当ブログでこれまで査定してきたものと並べると、桁が違う。

品目日割り
デスク周り一式10.1円
Realforce GX115.6円
Keychron K8 HE25.5円
Alienware AW2521H(今回)76.7円
Alienware AW2521H(修理しなかった場合)70,384円

最下段は、修理しなかった場合である。このモニターは1日しか使っていないので、70,384円がそのまま1日分になる。当ブログで査定したどの買い物より高い1日で、これは今後も抜かれないと思う。

移行費用として見るといくらか

このモニターは、Acerからの買い替えである。修理して問題ないと確認したあと、Acerは約27,000円で手放した。売るつもりで買い替えているので、これは最初からの予定だった。

そう考えると、乗り換えにかかった費用はこうなる。

計算金額
本来かかるはずだった移行費用70,384円 − 約27,000円約43,000円
実際にかかった移行費用70,384円 + 45,695円 − 約27,000円約89,000円
差額45,695円

差額は、パネル代とぴったり同じになる。当たり前だが、落としたことによる損失はパネル代そのもので、どこにも相殺できる分はない。

Acerを売った27,000円は、壊しても壊さなくても入ってきた金である。修理の元が取れた分ではない。

⑦ 最終判断:判決は2つある

判決①:修理という選択について

それでも修理したほうが安かった。だが、もう一度やるかというと、やらない。

修理しなければ、70,384円を1日で捨てていた。45,695円を出したことで1日76.7円まで下がっている。支出を取り返すという意味では、修理は正しかった。

ただしそれは「落としたあと」の話でしかない。落とさなければ移行費用は43,000円で済んでいて、45,695円は最初から存在しない出費だった。

やらない理由は、金額ではなく確率のほうにある。

リボンケーブルも基板のコネクタも、壊しかけた。戻し方が分からなくなった。2日以上かかった。どこかで一つ間違えていれば、パネル代ごと無駄になっていた。 そうなれば116,079円が丸ごと消えて、しかも手元には何も残らない。

成功したから正しく見えるだけで、あのとき自分が見積もっていた成功率は、実際より高かったと思う。

今なら、Acerを使いながら次に欲しいモニターが出るのを待つ。あのときは、その待つという選択肢が頭から抜けていた。

判決②:360Hzについて

自分にはオーバースペックだった。

これは修理とは関係なく、このモニター自体への査定になる。希少なスペックではあるし、買ったときは欲しかった。ただ4年使って、自分の使い方ではそこまでの数字が要らないことが分かった。

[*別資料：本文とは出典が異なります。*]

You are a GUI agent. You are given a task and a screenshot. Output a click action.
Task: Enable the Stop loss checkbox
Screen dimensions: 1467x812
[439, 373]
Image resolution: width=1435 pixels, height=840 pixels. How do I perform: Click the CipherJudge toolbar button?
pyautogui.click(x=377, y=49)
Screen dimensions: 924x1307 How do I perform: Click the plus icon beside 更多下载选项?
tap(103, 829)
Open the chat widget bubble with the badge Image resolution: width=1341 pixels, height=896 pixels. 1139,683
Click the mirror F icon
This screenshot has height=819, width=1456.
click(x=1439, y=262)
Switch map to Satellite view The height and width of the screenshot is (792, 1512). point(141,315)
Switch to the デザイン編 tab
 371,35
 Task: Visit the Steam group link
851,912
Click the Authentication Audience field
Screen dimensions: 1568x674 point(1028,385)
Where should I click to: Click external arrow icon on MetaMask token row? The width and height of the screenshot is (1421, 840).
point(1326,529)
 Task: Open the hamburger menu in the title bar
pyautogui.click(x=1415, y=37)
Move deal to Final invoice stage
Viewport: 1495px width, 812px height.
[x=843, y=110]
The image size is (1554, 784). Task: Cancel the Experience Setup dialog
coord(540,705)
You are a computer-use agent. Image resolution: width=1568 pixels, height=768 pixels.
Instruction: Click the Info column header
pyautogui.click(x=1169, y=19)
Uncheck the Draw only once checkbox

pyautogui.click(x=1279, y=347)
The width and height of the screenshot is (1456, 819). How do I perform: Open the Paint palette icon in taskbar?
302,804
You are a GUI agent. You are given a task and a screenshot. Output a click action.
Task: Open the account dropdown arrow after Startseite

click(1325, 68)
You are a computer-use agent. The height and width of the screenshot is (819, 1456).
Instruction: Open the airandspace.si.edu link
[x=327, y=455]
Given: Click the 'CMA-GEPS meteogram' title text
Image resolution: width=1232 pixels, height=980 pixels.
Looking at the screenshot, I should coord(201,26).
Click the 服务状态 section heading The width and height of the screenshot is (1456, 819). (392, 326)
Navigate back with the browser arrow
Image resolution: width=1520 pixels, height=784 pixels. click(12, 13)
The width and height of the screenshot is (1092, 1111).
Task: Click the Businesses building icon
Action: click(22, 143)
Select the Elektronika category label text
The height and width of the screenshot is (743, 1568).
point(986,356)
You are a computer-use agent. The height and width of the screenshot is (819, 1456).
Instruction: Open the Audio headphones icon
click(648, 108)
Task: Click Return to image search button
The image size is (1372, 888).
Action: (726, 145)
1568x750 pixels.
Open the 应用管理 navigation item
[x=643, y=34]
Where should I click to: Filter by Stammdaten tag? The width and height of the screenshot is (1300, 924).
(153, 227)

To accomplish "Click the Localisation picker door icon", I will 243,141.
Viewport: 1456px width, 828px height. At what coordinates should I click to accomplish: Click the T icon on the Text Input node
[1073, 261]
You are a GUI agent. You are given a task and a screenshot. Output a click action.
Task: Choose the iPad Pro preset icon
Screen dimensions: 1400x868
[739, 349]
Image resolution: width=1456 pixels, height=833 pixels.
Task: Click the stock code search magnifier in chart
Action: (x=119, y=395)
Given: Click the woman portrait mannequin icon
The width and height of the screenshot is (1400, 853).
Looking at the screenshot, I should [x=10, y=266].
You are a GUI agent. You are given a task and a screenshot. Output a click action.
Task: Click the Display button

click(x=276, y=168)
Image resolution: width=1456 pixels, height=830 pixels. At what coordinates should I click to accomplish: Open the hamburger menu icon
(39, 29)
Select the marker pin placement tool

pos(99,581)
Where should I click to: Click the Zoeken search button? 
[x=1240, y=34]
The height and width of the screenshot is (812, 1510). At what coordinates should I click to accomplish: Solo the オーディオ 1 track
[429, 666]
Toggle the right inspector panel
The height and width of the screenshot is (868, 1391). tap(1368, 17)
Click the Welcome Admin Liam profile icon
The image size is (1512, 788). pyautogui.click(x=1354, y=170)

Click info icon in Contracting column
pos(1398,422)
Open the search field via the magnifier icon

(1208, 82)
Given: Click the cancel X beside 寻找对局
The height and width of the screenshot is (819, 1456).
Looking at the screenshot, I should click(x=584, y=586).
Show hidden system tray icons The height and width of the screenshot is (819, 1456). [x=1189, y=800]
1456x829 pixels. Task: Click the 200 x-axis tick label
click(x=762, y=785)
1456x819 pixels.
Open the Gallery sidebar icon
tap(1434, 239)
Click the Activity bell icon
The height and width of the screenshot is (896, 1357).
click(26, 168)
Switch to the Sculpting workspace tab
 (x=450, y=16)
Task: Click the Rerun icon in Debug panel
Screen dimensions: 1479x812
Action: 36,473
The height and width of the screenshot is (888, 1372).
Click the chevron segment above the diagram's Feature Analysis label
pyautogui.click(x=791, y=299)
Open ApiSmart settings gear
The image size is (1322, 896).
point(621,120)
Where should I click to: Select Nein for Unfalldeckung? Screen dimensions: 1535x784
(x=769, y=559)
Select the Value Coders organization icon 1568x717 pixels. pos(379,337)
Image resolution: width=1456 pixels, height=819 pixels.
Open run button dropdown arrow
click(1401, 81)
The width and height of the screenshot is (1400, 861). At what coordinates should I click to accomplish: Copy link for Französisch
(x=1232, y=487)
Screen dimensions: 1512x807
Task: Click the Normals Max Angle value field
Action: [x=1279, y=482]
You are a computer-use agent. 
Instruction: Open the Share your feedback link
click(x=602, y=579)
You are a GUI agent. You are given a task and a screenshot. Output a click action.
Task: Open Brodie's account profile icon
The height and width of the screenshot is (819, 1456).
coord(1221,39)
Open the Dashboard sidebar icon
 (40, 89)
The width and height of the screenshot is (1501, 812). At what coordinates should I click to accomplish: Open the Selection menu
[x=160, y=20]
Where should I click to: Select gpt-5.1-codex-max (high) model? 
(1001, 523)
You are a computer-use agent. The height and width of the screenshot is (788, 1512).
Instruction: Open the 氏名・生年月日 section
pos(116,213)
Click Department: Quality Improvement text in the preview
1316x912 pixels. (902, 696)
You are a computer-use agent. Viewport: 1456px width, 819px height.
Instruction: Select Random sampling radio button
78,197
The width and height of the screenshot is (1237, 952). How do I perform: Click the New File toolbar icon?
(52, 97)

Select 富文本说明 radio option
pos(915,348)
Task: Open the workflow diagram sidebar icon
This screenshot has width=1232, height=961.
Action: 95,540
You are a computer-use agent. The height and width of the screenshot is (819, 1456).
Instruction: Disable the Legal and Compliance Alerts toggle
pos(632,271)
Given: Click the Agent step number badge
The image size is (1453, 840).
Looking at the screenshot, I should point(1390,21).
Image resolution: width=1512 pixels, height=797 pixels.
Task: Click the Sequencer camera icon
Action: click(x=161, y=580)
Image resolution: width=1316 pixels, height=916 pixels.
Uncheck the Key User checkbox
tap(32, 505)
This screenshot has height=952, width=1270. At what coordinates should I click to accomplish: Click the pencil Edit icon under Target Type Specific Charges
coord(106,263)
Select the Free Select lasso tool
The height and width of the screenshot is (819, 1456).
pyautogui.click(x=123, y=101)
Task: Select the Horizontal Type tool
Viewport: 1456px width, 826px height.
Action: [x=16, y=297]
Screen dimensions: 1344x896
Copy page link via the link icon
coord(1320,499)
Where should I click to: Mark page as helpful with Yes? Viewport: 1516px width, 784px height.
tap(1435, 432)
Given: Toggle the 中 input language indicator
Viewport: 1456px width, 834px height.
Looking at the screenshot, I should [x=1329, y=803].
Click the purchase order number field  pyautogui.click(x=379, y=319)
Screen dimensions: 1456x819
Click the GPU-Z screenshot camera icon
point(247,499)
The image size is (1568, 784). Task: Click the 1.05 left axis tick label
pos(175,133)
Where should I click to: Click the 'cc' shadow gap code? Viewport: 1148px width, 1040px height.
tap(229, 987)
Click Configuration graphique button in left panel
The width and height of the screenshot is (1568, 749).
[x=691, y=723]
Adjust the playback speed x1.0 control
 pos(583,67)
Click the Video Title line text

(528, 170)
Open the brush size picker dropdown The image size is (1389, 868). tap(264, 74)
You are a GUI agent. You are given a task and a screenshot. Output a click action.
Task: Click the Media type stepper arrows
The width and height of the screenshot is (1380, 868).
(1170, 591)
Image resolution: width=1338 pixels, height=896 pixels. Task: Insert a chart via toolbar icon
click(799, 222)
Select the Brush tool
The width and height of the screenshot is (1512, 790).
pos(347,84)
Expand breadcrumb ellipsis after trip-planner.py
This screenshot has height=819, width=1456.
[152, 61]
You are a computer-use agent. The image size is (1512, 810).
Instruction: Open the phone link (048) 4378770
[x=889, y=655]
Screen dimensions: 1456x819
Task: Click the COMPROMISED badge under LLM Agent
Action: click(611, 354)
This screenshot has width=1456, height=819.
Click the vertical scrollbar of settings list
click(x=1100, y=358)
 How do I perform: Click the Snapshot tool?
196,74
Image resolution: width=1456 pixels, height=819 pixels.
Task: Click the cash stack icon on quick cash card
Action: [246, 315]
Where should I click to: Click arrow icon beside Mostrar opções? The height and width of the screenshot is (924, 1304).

360Hzのモニターを検討している人がいるなら、こちらのほうが役に立つ判決だと思う。スペックの上限を買う前に、自分がその上限を使い切るのかを考えたほうがいい。

あなたが…判断
モニターを落として割ったメーカー修理は「新品より高い」と言われる可能性がある。先に見積もりを取る
自分で直そうか迷っている成功しても自分は2日以上かかった。壊せばパネル代ごと消える。代替機があるなら、まず落ち着く
360Hzを買おうか迷っている自分にはオーバースペックだった。使い切れるかを先に考える
仮設置からアームへ移すつもり表から手を伸ばして作業しない。これで70,384円が飛んだ

⑧ 補足:この記事を書いた理由

手順は書かなかった。液晶パネルの交換は実際に危険で、手順として広めたいものではないからである。写真も、作業中のものは残っていない。

それでもこの記事を書いたのは、自分を動かしたのも手順書ではなかったからだ。

あのとき見つけたのは、違うメーカーのモニターを直した記録だった。手順が自分に当てはまるわけでもなかった。それでも「これは可能なことなんだ」と分かったから、AliExpressを検索した。

だからここには型番だけ残しておく。AW2521H(2020年モデル)のパネルはM250HAN03.2。型番は、外した元のパネルのラベルに書かれていた。2022年6月にAliExpressで買えた。45,695円だった。

同じモニターを割った人が、いつかこの型番にたどり着くかもしれない。そのときは、直せることだけ伝わればいい。やるかどうかは、この記事の①から⑦を読んでから決めてほしい。